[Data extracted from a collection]
- - - -

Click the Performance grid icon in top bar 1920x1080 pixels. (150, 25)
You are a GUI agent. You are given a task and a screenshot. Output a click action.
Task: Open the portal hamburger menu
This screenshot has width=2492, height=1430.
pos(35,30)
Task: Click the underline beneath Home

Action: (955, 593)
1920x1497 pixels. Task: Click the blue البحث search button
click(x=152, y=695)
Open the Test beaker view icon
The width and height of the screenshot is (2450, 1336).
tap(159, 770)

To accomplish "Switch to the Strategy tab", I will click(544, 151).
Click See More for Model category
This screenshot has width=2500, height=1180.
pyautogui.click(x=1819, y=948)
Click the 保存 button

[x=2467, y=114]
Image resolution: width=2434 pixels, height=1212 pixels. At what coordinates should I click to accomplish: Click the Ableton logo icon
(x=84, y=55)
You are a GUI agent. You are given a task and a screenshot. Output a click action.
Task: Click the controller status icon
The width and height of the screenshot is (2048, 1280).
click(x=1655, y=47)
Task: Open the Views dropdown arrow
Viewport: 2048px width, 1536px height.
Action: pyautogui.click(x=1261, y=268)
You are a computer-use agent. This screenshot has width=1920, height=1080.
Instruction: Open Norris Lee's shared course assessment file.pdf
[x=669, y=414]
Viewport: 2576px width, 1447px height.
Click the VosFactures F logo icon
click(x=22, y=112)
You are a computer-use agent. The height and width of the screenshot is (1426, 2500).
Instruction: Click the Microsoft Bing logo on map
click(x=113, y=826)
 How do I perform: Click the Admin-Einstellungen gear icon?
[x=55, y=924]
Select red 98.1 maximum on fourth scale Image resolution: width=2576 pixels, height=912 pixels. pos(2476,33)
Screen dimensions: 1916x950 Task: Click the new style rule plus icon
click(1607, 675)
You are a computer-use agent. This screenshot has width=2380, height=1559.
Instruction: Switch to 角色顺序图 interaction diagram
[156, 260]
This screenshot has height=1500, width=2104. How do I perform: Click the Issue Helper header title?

- - - -

## WHAT THE TASK ASKS
Count the lines above in which the string "computer" occurs, and write the number with no other text.

## RESPONSE BOX
3